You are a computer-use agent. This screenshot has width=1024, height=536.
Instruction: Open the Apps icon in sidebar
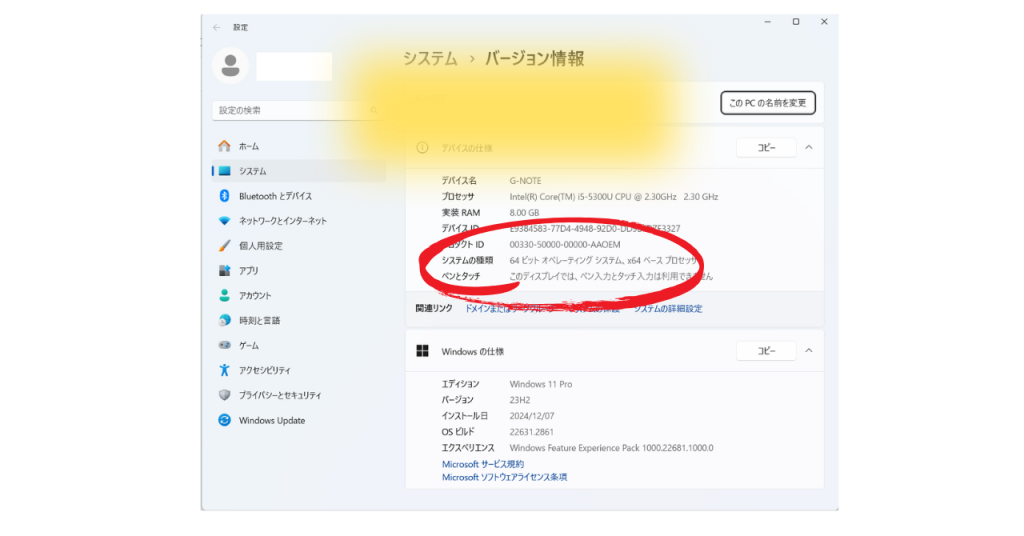pyautogui.click(x=225, y=271)
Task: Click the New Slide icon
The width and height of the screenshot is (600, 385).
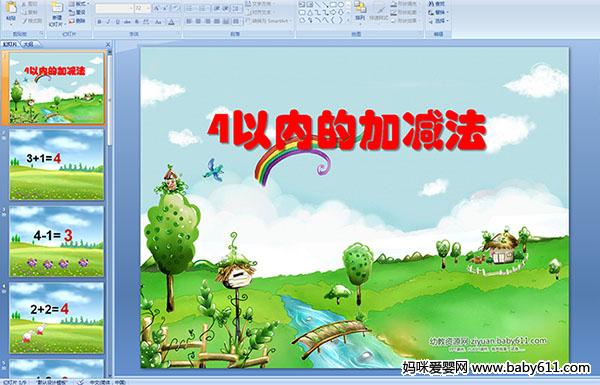Action: pos(57,8)
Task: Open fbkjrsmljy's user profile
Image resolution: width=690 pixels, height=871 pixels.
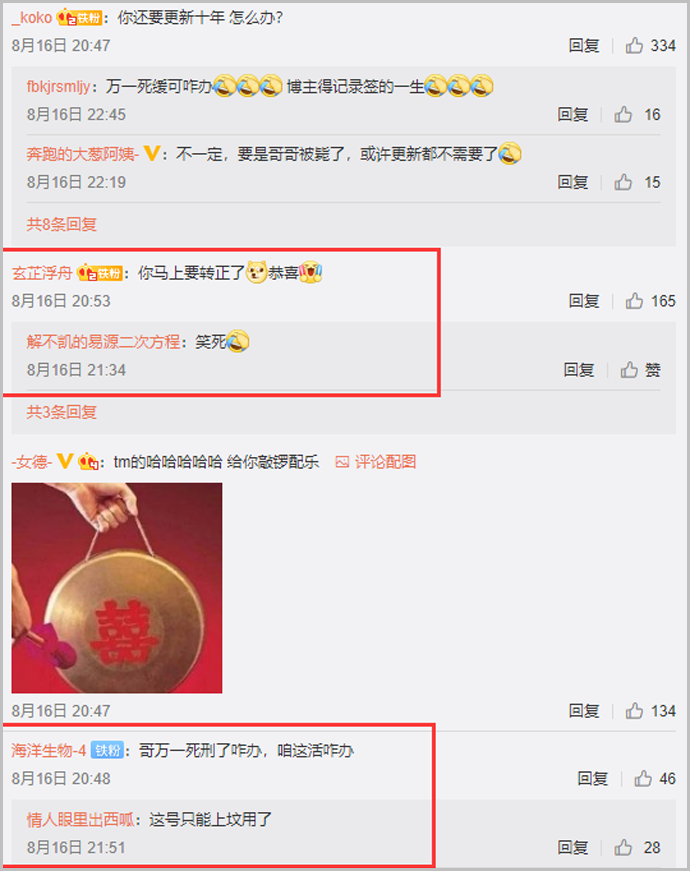Action: point(58,86)
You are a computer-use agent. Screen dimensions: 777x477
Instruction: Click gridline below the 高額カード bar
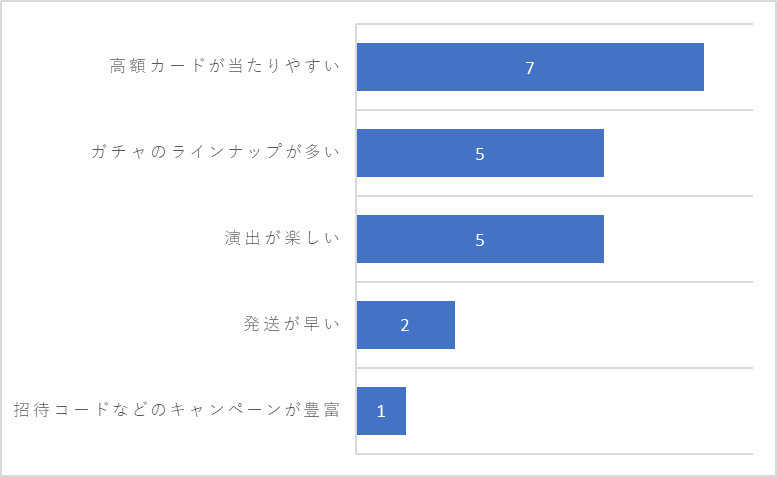point(555,110)
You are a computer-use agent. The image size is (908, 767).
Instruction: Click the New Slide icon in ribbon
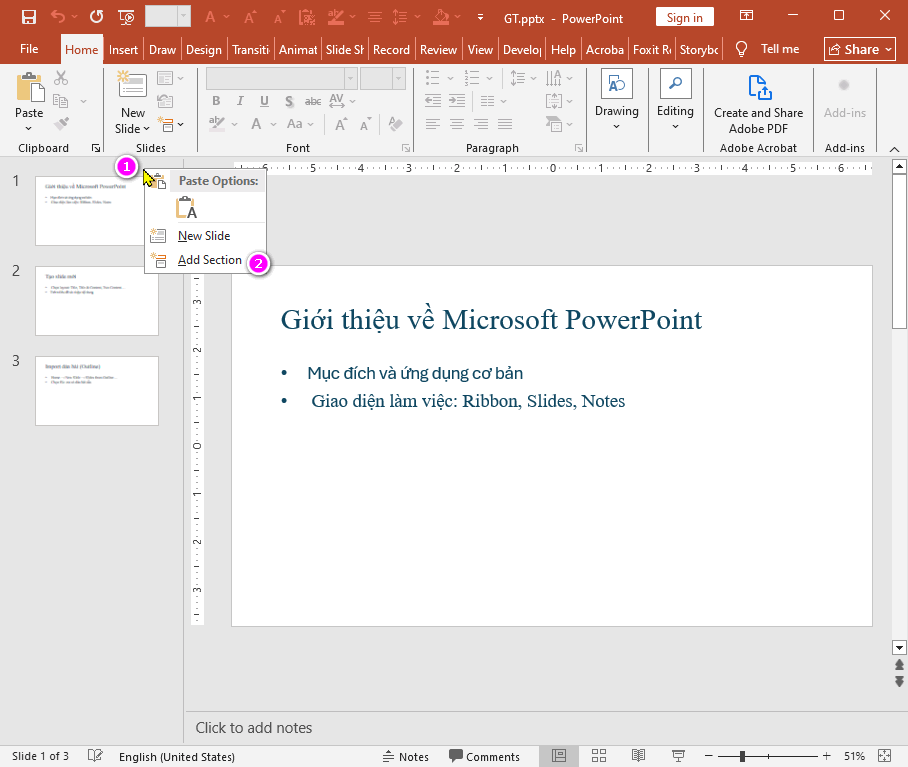click(x=132, y=84)
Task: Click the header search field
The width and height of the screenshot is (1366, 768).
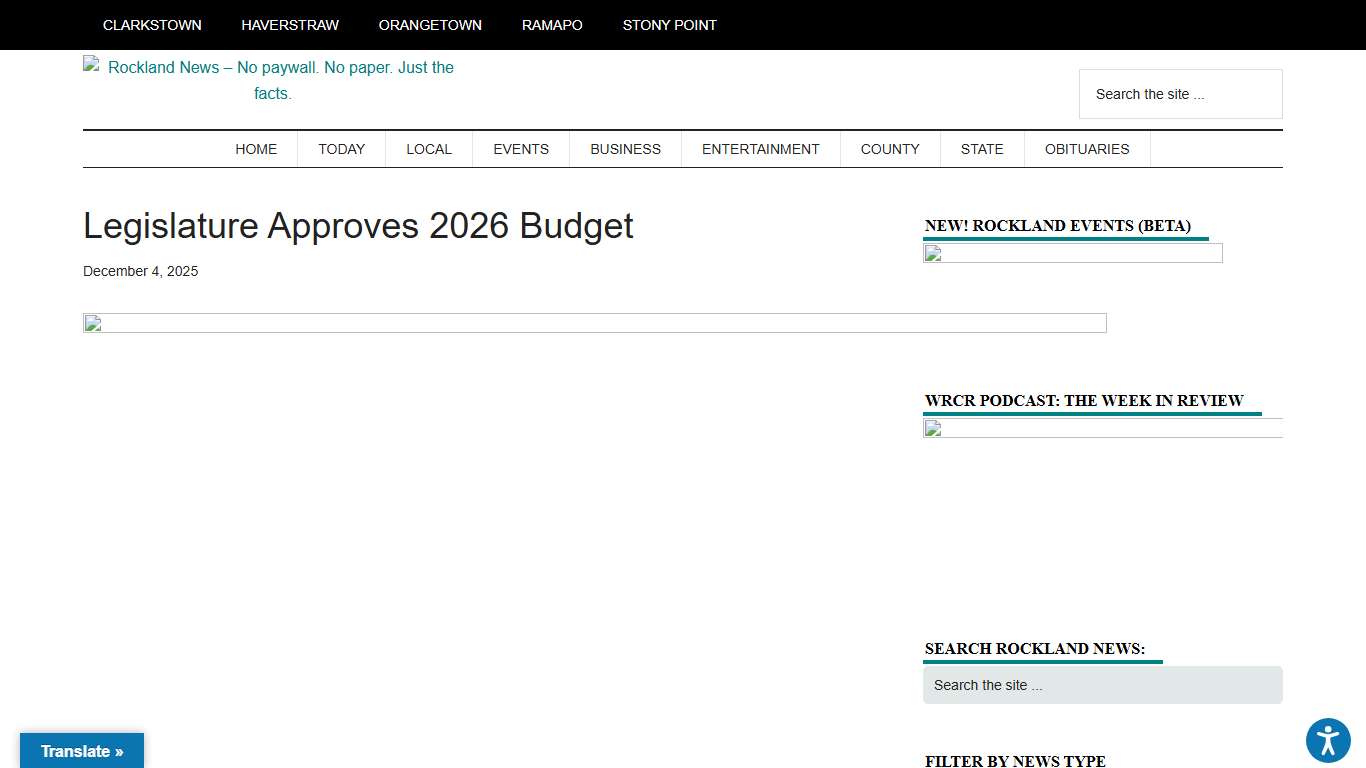Action: [x=1180, y=93]
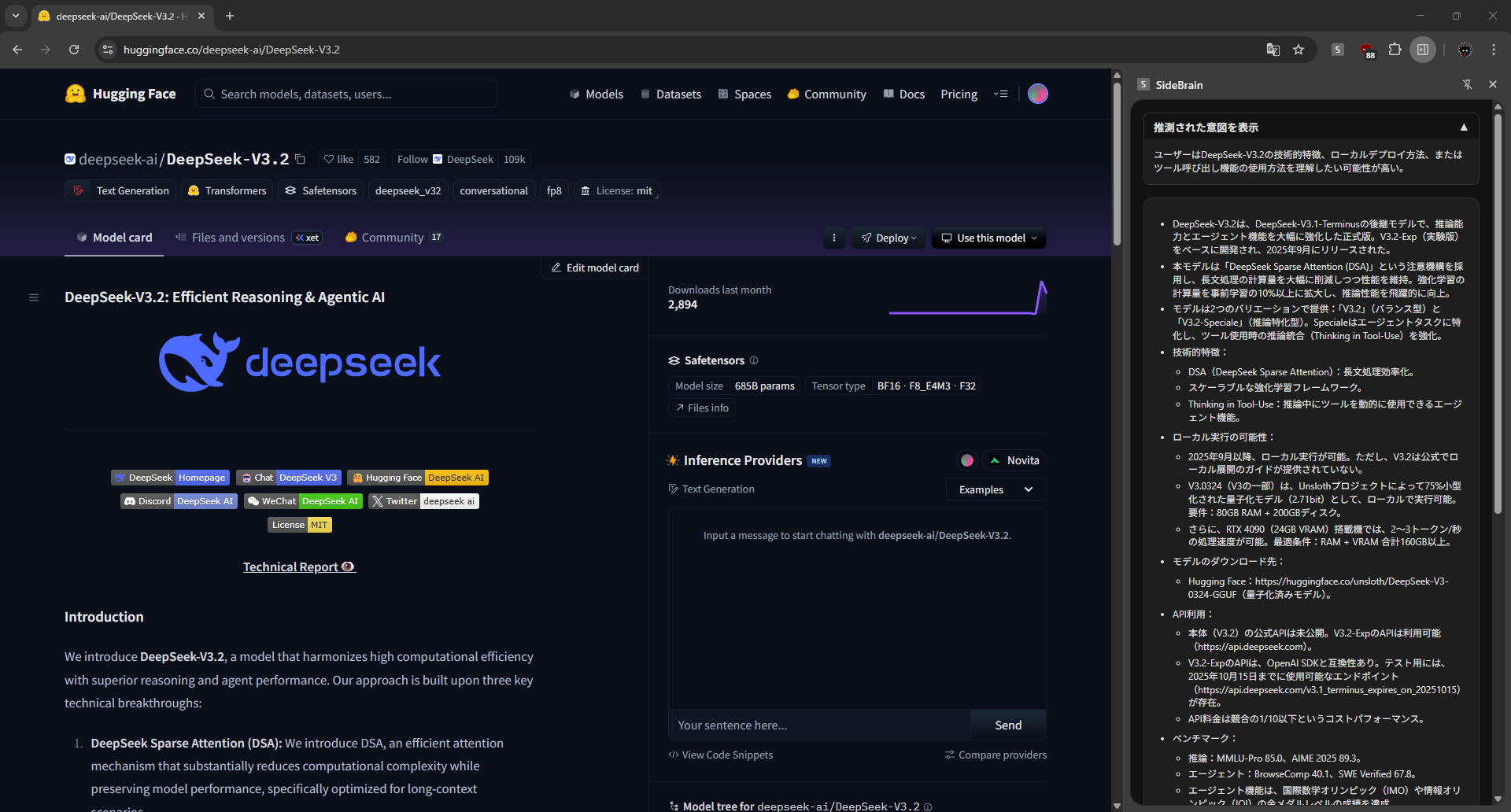
Task: Copy the model name with the copy icon
Action: coord(300,159)
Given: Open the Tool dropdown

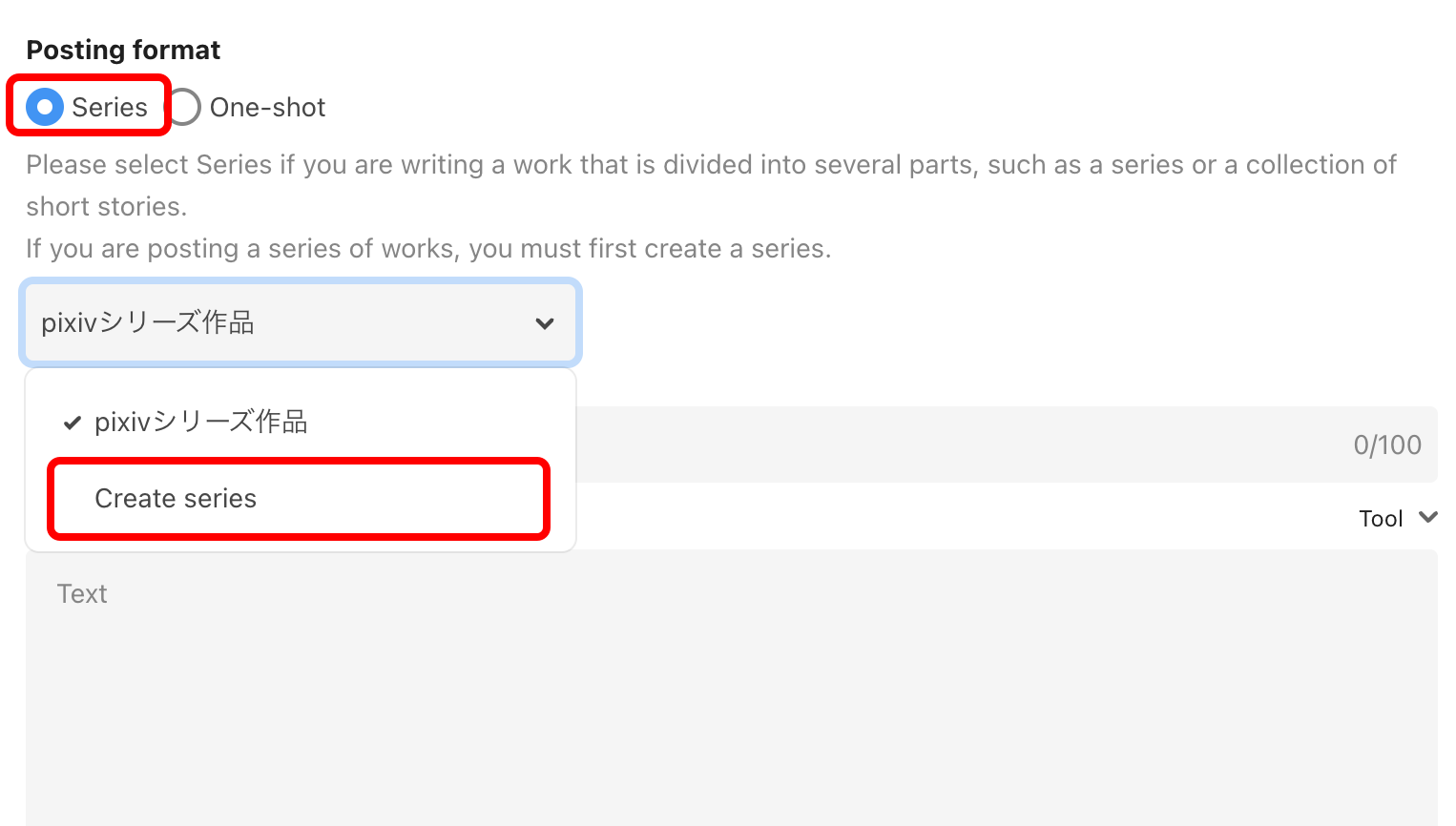Looking at the screenshot, I should (x=1398, y=517).
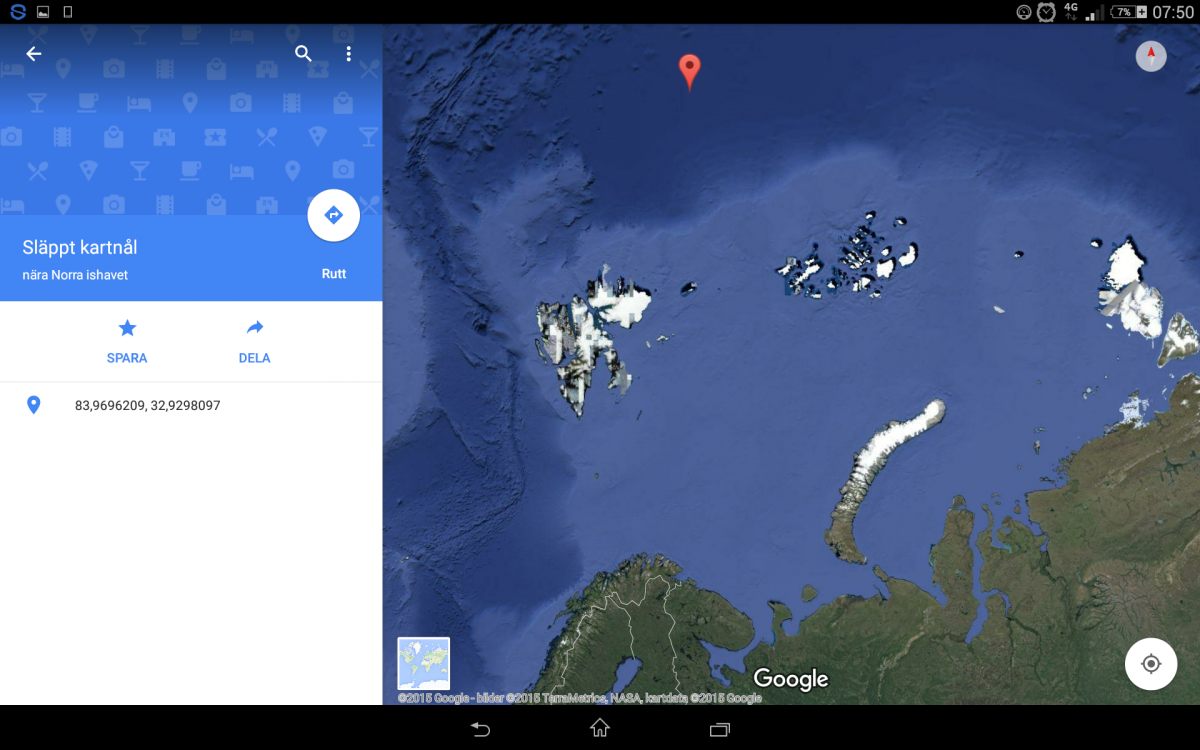Viewport: 1200px width, 750px height.
Task: Open the recent apps overview
Action: coord(720,729)
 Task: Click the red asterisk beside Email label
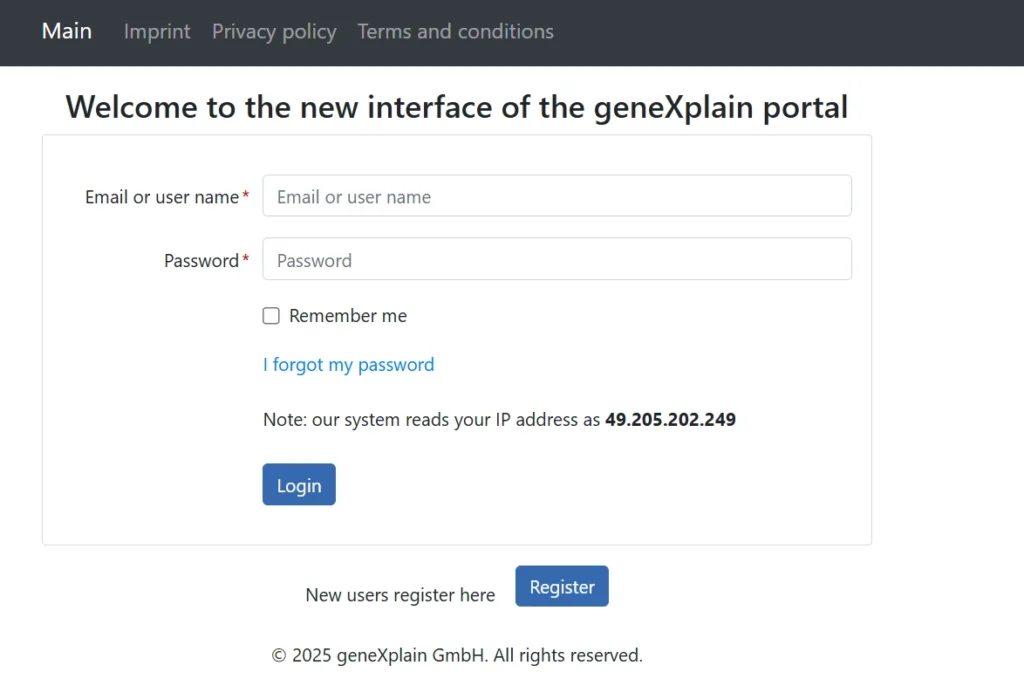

# [Task goal]
Look through the data above for the word "computer". Report each line where it occurs.

# [Response to this task]
You are a computer-use agent. This screenshot has width=1024, height=536.
You are a computer-use agent. Screen dimensions: 777x477
You are a computer-use agent. The image size is (908, 767).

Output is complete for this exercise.